_Instructions to follow_
An image-free, exact copy of the records below is required.

_Saved data entries_
◆ ◆ ◆ ◆ ◆
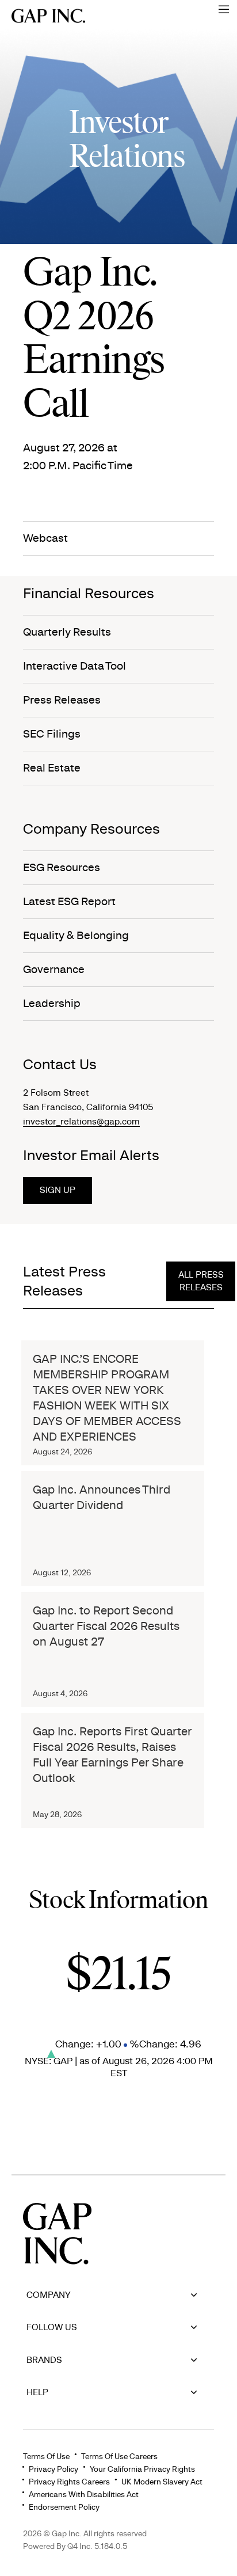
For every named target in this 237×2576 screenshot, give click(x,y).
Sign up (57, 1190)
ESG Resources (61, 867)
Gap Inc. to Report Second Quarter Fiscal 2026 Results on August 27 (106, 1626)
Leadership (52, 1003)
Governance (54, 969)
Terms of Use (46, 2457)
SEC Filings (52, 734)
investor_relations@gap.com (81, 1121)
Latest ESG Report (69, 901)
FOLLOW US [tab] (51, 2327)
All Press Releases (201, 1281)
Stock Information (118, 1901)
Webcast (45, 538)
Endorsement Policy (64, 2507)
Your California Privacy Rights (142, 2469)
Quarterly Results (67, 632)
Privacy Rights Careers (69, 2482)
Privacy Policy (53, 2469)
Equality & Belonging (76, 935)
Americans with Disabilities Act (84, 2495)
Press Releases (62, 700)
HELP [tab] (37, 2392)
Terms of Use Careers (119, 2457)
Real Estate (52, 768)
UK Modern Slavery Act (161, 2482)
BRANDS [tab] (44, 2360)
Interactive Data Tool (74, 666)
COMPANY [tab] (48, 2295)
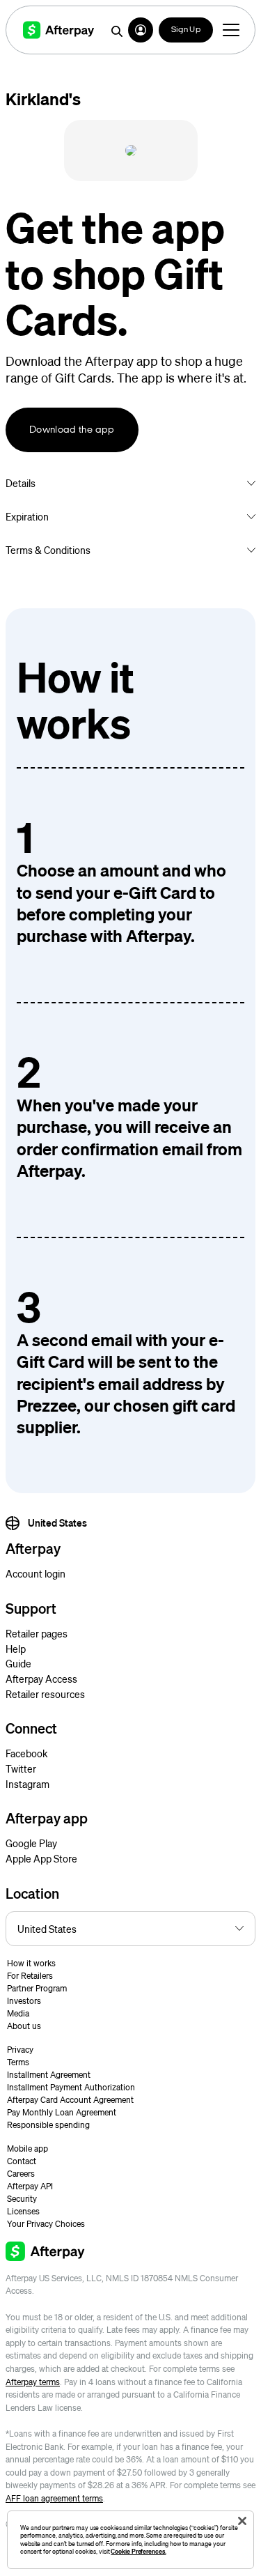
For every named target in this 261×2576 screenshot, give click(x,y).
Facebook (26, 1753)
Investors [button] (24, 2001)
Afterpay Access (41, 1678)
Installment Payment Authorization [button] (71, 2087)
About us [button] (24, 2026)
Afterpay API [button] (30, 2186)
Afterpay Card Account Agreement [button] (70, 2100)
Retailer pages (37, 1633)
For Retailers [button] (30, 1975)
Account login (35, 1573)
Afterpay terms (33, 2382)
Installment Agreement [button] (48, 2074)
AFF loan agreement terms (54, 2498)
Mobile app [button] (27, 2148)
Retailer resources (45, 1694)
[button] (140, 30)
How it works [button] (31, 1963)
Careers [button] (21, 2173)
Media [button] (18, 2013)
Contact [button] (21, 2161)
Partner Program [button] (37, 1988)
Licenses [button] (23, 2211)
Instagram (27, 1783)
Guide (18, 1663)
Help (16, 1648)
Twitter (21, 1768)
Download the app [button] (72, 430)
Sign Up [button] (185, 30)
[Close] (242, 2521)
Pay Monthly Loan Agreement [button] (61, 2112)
◆ ◆ ◆ ◆ ◆
_Solution below_
For every named target in this 237×2576 screenshot, give click(x,y).
Sign up (57, 1190)
ESG Resources (61, 867)
Gap Inc. to Report Second Quarter Fiscal 2026 Results on August 27 (106, 1626)
Leadership (52, 1003)
Governance (54, 969)
Terms of Use (46, 2457)
SEC Filings (52, 734)
investor_relations@gap.com (81, 1121)
Latest ESG Report (69, 901)
FOLLOW US [tab] (51, 2327)
All Press Releases (201, 1281)
Stock Information (118, 1901)
Webcast (45, 538)
Endorsement Policy (64, 2507)
Your California Privacy Rights (142, 2469)
Quarterly Results (67, 632)
Privacy Rights Careers (69, 2482)
Privacy Policy (53, 2469)
Equality & Belonging (76, 935)
Americans with Disabilities Act (84, 2495)
Press Releases (62, 700)
HELP [tab] (37, 2392)
Terms of Use Careers (119, 2457)
Real Estate (52, 768)
UK Modern Slavery Act (161, 2482)
BRANDS [tab] (44, 2360)
Interactive Data Tool (74, 666)
COMPANY [tab] (48, 2295)
For every named target in this 261×2576 screenshot, give click(x,y).
Facebook (26, 1753)
Investors [button] (24, 2001)
Afterpay Access (41, 1678)
Installment Payment Authorization [button] (71, 2087)
About us [button] (24, 2026)
Afterpay API [button] (30, 2186)
Afterpay Card Account Agreement [button] (70, 2100)
Retailer pages (37, 1633)
For Retailers [button] (30, 1975)
Account login (35, 1573)
Afterpay terms (33, 2382)
Installment Agreement [button] (48, 2074)
AFF loan agreement terms (54, 2498)
Mobile app [button] (27, 2148)
Retailer resources (45, 1694)
[button] (140, 30)
How it works [button] (31, 1963)
Careers [button] (21, 2173)
Media [button] (18, 2013)
Contact [button] (21, 2161)
Partner Program [button] (37, 1988)
Licenses [button] (23, 2211)
Instagram (27, 1783)
Guide (18, 1663)
Help (16, 1648)
Twitter (21, 1768)
Download the app [button] (72, 430)
Sign Up [button] (185, 30)
[Close] (242, 2521)
Pay Monthly Loan Agreement [button] (61, 2112)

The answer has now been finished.